Guia-me: E a escola? Como tal instituição pode contribuir no combate a este crime?

Guilherme Schelb: Há muito discurso e pouca ação efetiva nas escolas. A educação ,na verdade, não achou seu caminho. Algumas Secretaria de Educação deviam mudar de nome para "Secretaria da Infomação e do Conhecimento". Isto porque nelas não há interesse pelo ser humano, mas apenas pelo aluno. "Você educa seu filho, nós aprovamos ele no vestibular." Para algumas escolas, se o aluno for usuário de drogas ou estiver sendo vítima de algum abuso, isto é problema da família. "Desde que ele seja aprovado no vestibular, a missão da escola está cumprida". Infelizmente, ainda é um desafio convencer "de fato" muitos professores e escolas de que a educação envolve a criança e o adolescente como ser humano (proteção integral contra abusos e violências, orientação das famílias, etc.),  e não apenas como aluno (transmissão de conhecimentos, informações).

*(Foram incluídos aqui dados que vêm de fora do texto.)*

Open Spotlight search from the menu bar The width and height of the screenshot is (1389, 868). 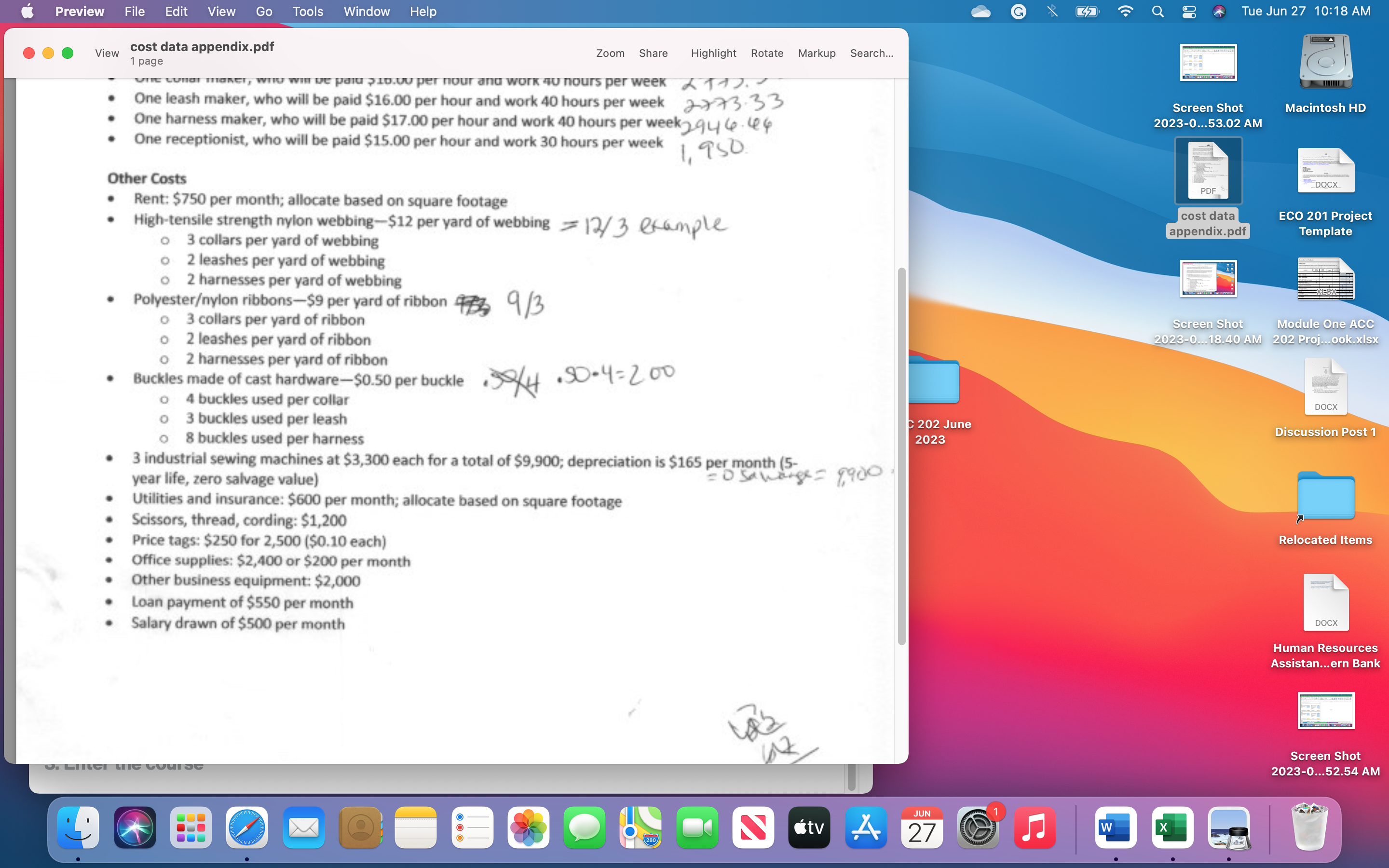1157,11
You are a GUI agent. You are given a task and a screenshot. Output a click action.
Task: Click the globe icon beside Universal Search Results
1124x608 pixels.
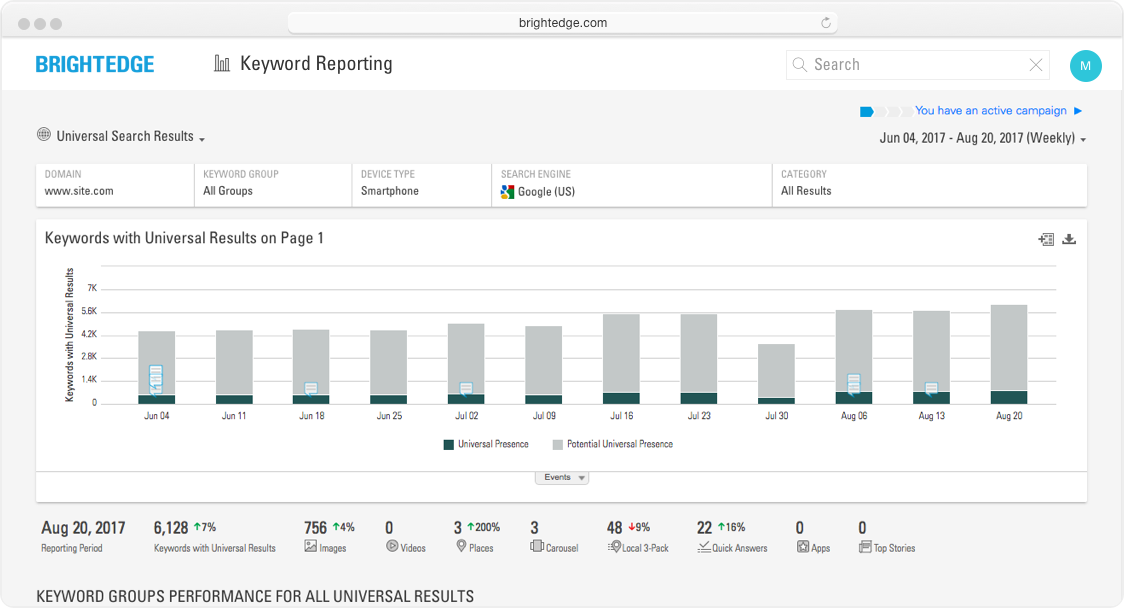[44, 135]
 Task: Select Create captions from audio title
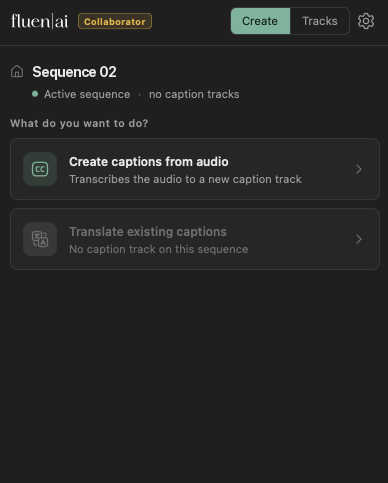click(x=149, y=162)
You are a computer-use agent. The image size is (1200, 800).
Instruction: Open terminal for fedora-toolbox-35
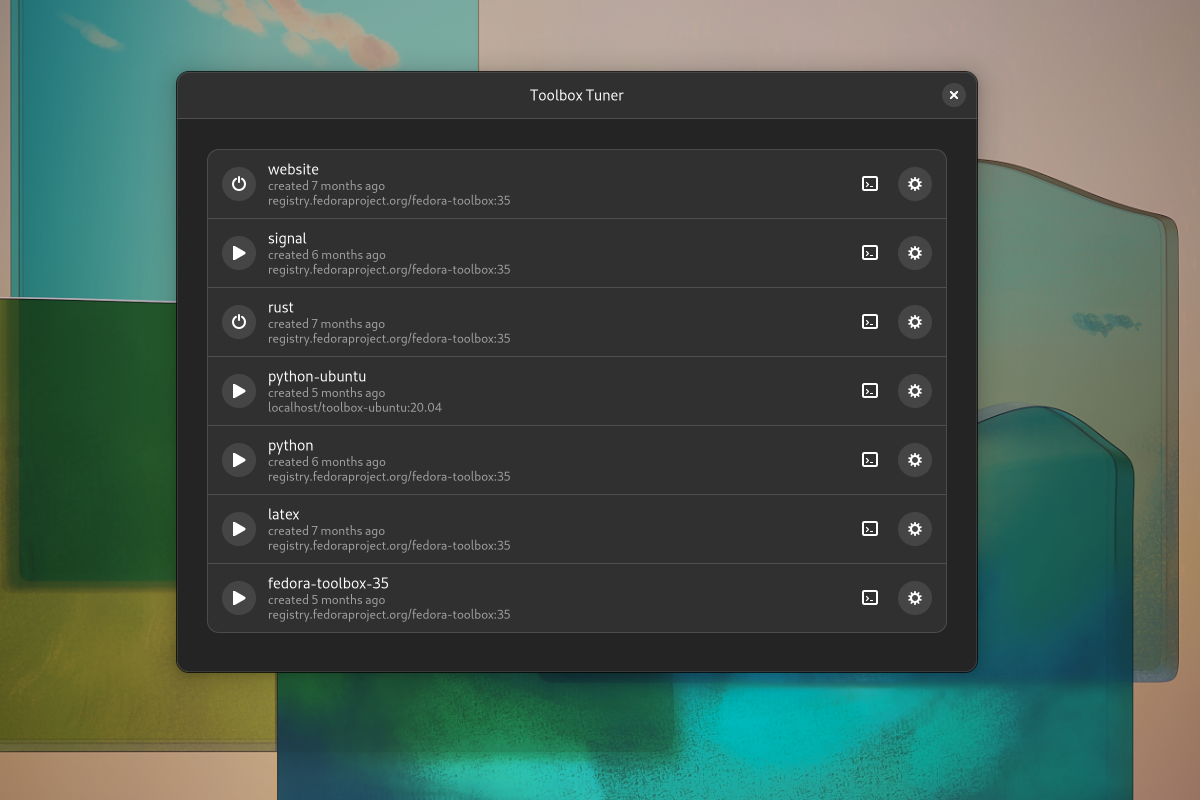point(870,598)
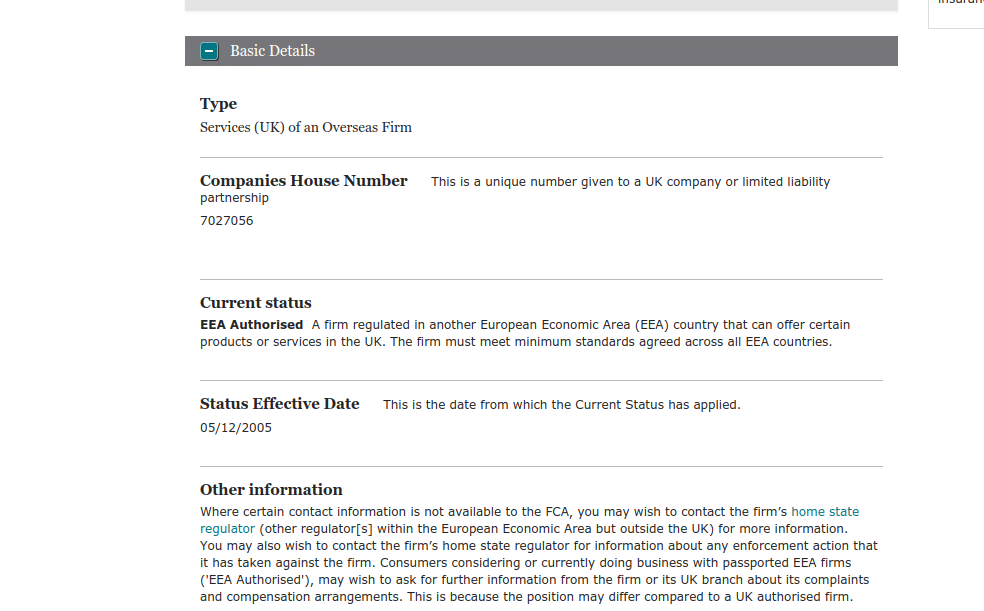
Task: Click the 'unique number given to a UK company' description
Action: (x=630, y=182)
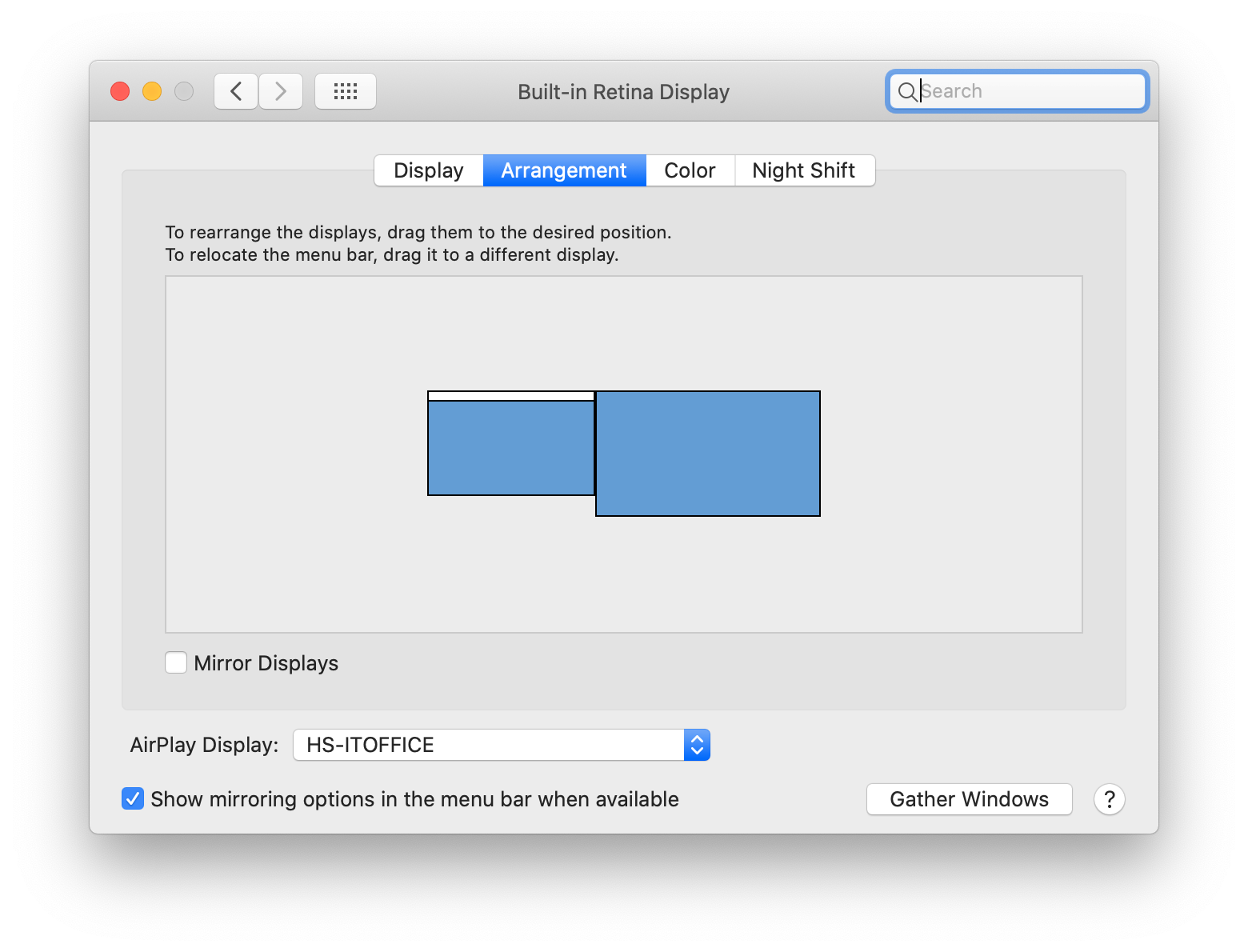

No discurso há um consenso. Na prática, nem sempre.

Guia-me: De quanto tempo é a pena para alguém que praticou violência sexual contra uma criança? E em caso de proximidade de grau de parentesco? A pena muda?

Guilherme Schelb: A pena pode ser de 1 anos a até 10 anos, dependendo do tipo de abuso ou violência sexual. Em caso de pais ou pessoas que têm a responsabilidade de cuidar da criança praticar o abuso sexual, a pena é ainda maior.

Guia-me: Em casos de estupro, também acaba descobrindo-se um histórico de abuso sexual na infância do criminoso. O sistema judiciário brasileiro vê a necessidade de um tratamento psicológico no caso deste infrator?

Guilherme Schelb: Sabe-se que são muitos os casos de autores de estupro que foram vítimas de abusos e violências quando eram crianças ou adolescentes. É preciso entender que a violência praticada hoje, teve origem certa e segura no passado: Quem é vítima de abuso ou violência na infância pode se transformar em um adulto violento.